Speaker: Dr. Martin Singh, Lecturer, School of Earth, Atmosphere and Environment
Title: Will severe thunderstorm frequency increase in a warmer climate?
Location: ATG 310
Host: Prof. Chris Bretherton (breth@atmos.washington.edu)
Abstract:
Severe thunderstorms comprise an important category of natural hazards that can result in substantial property damage and loss of life. A common measure of the potential for severe thunderstorms is the convective available potential energy (CAPE). Climate models project large increases in summertime-mean CAPE in the tropics and subtropics in response to global warming, but the physical mechanisms responsible for such increases and the implications for future thunderstorm activity remain uncertain. In this talk, I will show that high percentiles of the CAPE distribution (CAPE extremes) also increase robustly with warming across the tropics and subtropics in an ensemble of state-of-the-art climate models, implying strong increases in the frequency of occurrence of environments conducive to severe thunderstorms in future climate projections.
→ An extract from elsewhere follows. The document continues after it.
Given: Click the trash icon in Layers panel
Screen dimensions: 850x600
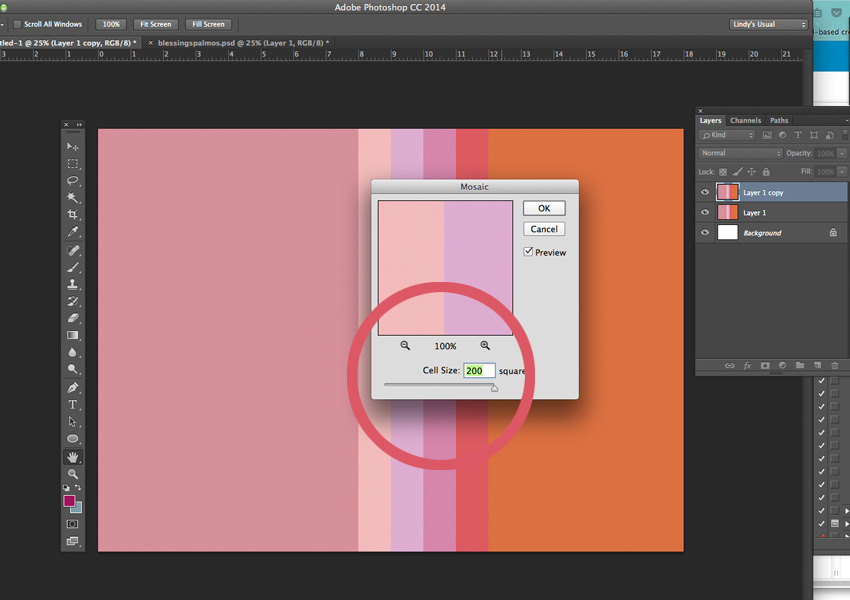Looking at the screenshot, I should point(833,366).
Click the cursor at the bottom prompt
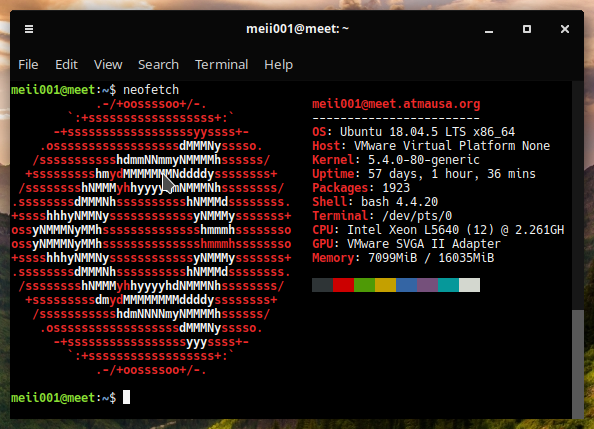Image resolution: width=594 pixels, height=429 pixels. point(127,397)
To understand the physical mechanisms that lead to such CAPE increases, I introduce a simple theoretical model for CAPE that incorporates the influence of entrainment on the tropospheric lapse rate. The theoretical model is consistent with the behaviour of CAPE in idealised cloud-resolving simulations and in climate-model simulations in which the convective entrainment rate is artificially varied. Furthermore, the theoretical model is able to account for the climatological relationship between CAPE and a measure of lower-tropospheric humidity in both simulations and in observations. The results suggest a physical basis on which to understand projected future increases in severe thunderstorm potential, and they provide evidence that an important mechanism that contributes to such increases is present in Earth’s atmosphere.